Dihydroartemisinin Attenuates HBV-Induced Proliferation and Migration in LO2 cells via EMT Pathway Modulation

Abstract

Dihydroartemisinin (DHA), a derivative of artemisinin, possesses well-documented anti-inflammatory properties. This study investigated the inhibitory effects of DHA on hepatitis B virus (HBV)-induced cellular alterations in LO2 cells and elucidated underlying molecular mechanisms. Serum interleukin-6 (IL-6) levels were measured in HBV patients and analyzed for correlations with HBsAg, anti-HBs, and HBeAg. In vitro, LO2 cells were infected with clinical HBV serum samples (1 PEIU/ml, 72 hours) and treated with DHA (10 μM).
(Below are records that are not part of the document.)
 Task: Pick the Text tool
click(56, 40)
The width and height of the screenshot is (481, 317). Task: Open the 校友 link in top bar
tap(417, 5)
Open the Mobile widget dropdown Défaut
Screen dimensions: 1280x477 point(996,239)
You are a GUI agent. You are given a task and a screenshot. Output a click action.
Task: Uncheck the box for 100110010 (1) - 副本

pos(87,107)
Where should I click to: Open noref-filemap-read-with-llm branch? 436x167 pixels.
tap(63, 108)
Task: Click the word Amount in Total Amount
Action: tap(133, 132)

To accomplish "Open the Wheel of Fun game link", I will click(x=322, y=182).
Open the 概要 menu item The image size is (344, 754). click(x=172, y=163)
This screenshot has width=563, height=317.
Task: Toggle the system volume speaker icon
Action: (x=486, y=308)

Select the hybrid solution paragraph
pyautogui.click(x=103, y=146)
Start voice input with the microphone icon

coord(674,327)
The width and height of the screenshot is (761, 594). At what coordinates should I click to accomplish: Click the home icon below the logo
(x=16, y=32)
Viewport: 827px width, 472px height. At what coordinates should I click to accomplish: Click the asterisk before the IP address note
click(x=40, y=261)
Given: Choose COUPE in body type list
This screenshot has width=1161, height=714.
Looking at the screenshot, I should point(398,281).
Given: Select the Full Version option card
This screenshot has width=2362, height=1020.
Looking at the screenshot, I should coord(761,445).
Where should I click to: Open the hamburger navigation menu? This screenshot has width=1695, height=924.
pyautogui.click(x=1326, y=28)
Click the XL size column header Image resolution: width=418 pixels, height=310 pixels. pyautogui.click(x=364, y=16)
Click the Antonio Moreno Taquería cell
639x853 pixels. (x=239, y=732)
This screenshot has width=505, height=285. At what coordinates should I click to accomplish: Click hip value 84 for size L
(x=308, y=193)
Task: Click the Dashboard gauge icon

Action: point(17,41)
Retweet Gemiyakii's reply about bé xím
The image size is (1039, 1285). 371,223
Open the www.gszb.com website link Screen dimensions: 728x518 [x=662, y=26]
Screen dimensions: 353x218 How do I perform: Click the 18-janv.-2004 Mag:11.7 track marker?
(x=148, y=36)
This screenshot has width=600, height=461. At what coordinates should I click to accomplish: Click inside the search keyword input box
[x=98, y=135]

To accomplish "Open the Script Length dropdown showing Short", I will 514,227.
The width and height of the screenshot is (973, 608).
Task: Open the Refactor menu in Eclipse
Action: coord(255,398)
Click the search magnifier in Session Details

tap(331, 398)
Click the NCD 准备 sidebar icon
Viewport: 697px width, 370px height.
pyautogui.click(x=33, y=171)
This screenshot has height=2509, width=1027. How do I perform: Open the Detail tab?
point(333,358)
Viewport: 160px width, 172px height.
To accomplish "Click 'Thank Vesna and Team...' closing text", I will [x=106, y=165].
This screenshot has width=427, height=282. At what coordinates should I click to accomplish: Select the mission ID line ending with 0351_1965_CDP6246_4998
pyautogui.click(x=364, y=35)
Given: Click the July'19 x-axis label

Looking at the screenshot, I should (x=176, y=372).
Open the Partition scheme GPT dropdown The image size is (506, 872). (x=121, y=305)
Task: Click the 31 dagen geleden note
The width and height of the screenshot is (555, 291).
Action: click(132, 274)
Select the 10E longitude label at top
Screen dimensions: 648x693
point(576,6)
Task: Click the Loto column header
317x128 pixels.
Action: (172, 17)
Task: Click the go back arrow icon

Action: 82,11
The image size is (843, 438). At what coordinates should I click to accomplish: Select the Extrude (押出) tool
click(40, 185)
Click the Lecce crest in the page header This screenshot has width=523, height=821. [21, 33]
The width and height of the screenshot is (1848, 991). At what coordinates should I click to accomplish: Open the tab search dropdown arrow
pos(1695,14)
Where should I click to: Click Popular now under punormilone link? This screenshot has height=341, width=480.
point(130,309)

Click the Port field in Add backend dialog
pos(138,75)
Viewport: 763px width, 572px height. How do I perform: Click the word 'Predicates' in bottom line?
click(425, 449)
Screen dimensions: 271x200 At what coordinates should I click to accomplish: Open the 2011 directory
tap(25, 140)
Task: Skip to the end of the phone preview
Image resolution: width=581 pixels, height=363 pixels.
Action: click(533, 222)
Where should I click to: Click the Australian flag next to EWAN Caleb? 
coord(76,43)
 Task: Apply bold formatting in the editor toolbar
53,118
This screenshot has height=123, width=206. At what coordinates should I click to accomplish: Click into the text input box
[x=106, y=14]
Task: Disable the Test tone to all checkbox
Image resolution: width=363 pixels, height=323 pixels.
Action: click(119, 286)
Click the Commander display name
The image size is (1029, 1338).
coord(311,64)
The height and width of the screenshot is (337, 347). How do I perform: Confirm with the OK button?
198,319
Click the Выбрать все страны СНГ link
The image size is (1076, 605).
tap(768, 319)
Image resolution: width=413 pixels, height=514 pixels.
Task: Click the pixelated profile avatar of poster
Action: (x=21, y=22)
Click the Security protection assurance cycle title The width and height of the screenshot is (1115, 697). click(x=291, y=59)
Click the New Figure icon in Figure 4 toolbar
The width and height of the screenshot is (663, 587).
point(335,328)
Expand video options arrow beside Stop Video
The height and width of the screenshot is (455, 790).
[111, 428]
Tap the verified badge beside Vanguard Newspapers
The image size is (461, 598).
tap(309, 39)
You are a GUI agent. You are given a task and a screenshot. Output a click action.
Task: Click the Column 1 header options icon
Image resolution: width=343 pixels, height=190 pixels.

Cell phenotypes were assessed using viability (MTT assay), proliferation (colony formation assay), and migration (scratch wound and Matrigel invasion assays). Protein expression related to proliferation (IL-6, tumor necrosis factor-α [TNF-α], programmed death ligand-1 [PD-L1]), apoptosis (Bcl-2 [B-cell lymphoma-2], Bax [Bcl-2-associated X protein]), cell cycle (p21 [cyclin-dependent kinase inhibitor 1A], cyclin D1), and epithelial-mesenchymal transition (E-cadherin, α-catenin, N-cadherin) were quantified by Western blotting. Serum IL-6 positively correlated with HBsAg/HBeAg and negatively correlated with anti-HBs. HBV infection increased cell viability, proliferation, and migration capacity, and upregulated IL-6, TNF-α, PD-L1, Bcl-2, cyclin D1, and N-cadherin protein expression, while downregulating Bax, p21, E-cadherin, and α-catenin. DHA treatment suppressed HBV-induced malignant phenotypes and reversed these protein expression changes. These findings demonstrate that HBV activates an IL-6/TNF-α/PD-L1 signaling axis to drive malignant transformation, while DHA attenuates this process through multi-target inhibition, supporting its potential therapeutic application in HBV-associated liver disease.